The building that was to host the Ghost Ship originated just prior to 1900 with a less ghastly venue. It was the park’s Dance Hall. The dance floor was an impressive piece of craftsmanship, made from maple 2x12s turned on edge. A number of famous big bands performed at the hall throughout the decades, helping Kennywood survive the Great Depression. But by 1953, the culture had changed and Kennywood decided to utilize the building for another attraction, a walk-through for children called the Enchanted Forest. The Kennywood
staff covered the entire floor with a heavy tarp to protect the pristine hardwood. The “forest” consisted of artificial trees and various dioramas. In the early 1960s, the Enchanted Forest received a slightly more sinister upgrade, and was reborn the Enchanted Castle.
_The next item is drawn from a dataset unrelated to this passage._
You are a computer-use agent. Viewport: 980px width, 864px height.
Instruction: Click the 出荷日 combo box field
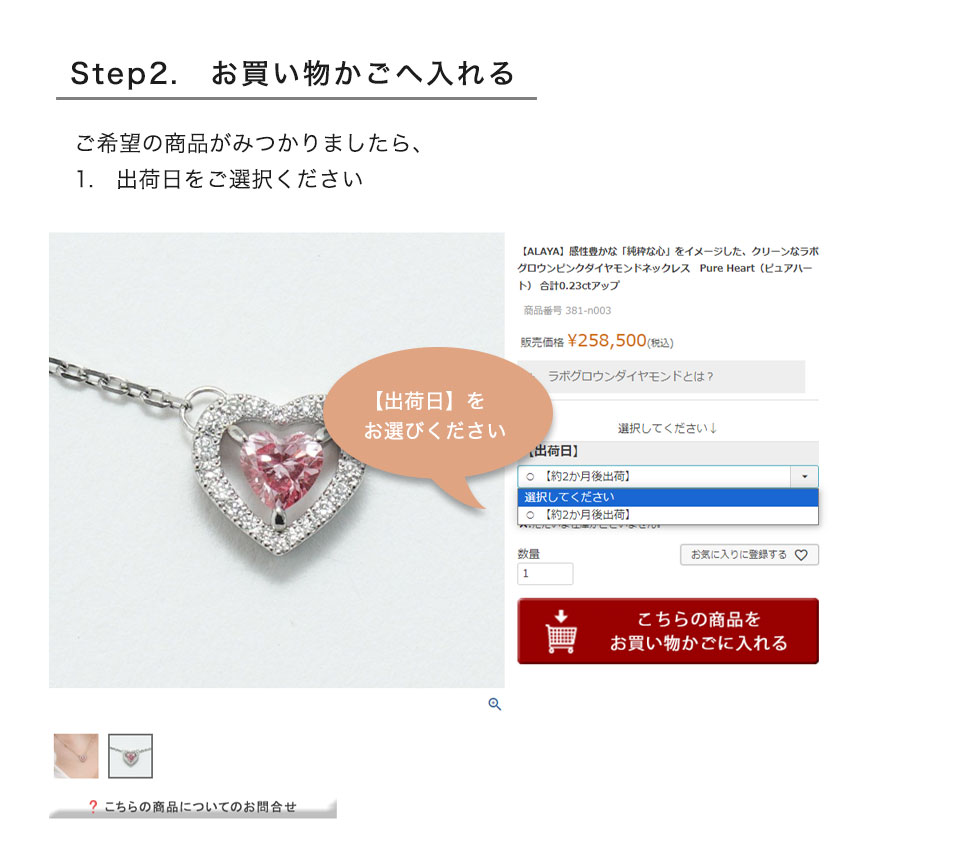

The façade was changed to resemble a castle, and a few spooky dioramas, such as dungeons, were added inside. When New York City’s ill-fated Freedomland U.S.A theme park closed following the 1964 season, Kennywood jumped in and acquired its Tornado dark ride to replace the Enchanted Castle. At this time, Kennywood management felt that dancing would never return to the hall, hence track was lagged to the
flooring and a part of the floor was scalloped out to allow a barrel to rotate around the track. The ride, built by the former Arrow Development Company, had a storyline revolving around a Midwestern town ravaged by a tornado. 1920 circa automobiles took riders on a twisting ride through high winds (supplied by high-powered fans), collapsing fencing and underneath airborne livestock. Park superintendent Andy Vettel Sr. constructed a new façade resembling a barn. However, the Tornado was soon to blow out of town.  

Top photo: Aerial view shows former dance hall building converted to Ghost Ship ride near top.
Bottom right: Dance hall looms behind boaters on Kennywood Lagoon.


After the 1966 season, all but a few of the Tornado contents were packed up and shipped off to Great Escape theme park in Lake George, New York. Kennywood hired Bill Tracy of Cape May, New Jersey’s Amusement Display Company to design its replacement, the Ghost Ship. It was the collaborative ideas of both Tracy and the park management that gave birth to the Ghost Ship. Over Tracy’s illustrious career he created a few other Ghost Ship attractions for various parks, but even though they shared names, each one was unique. Kennywood’s was installed at a time when Tracy’s career as a dark ride specialist was in full stride. For the façade, Tracy chose the look of an old wrecked pirate sailing ship. A larger than life skull that morphed into a boney crab with huge claws, haunted guard over the broken hulk. The outside corrugated sheeting was colored in a pale greenish-blue to mimic Davey Jones’ locker.

Upper left: Photo from Tracy's Amusement Display Associates catalog, described as the fibreglass facade for Kennywood's Ghost Ship but which was probably built for a similar attraction elsewhere.

Above: Actual Kennywood Ghost Ship facade, remarkably faithful to Tracy's pre-construction illustration shown at left. The spider crab with human skull motif was one frequently used by Tracy for both interior and exterior decoration.

The former dance hall’s promenade became the loading platform. Under the platform’s canopy it was shady and cooler, even on a sunny day, which helped add a foreshadowing of what lay ahead. The queue line weaved back and forth a few times between steel pipe handrails until you eventually ended up on the left side of the ride platform. The backdrop of the queue area resembled stone and the ceiling was adorned with old netting and human skulls. About once a minute, a terrified-looking skeleton in a small boat would come out of the “stone” wall on the left and ride down a small section of track alongside the queue line, then re-enter the wall on the right.

Off to the far right platform near the exit double-doors was an old-west bordello piano player, hammering away at the keys. This stunt was similar to one once used in a Tracy walk-through installation, Boot Hill, at the former, nearby West View Park. However, Ghost Ship’s piano player was retained from the old Tornado ride. Although it didn’t fit the current theme, it enhanced the apprehension of would-be riders. One of the Tornado’s rotating barrels was also retained, complementing another barrel installed by Tracy.
As for the Tornado’s former piano player, it sometimes made for some comic relief on a sinister-looking loading area, especially when the mechanical pianist was in the shop for repair. “One time I turned on the tape machine and I sat down at the piano like I was playing it,” recalled former Ghost Ship ride manager David Procupp. “A lady came up to me and said, ‘You’re really good!”
Above: A spectacular watercolor rendering by Tracy of the Dorney Park Pirates Cove architecture proposed by his earlier Outdoor Dimensional Display Co. The Nautical-Pirate ride theme was heavily traded by Tracy.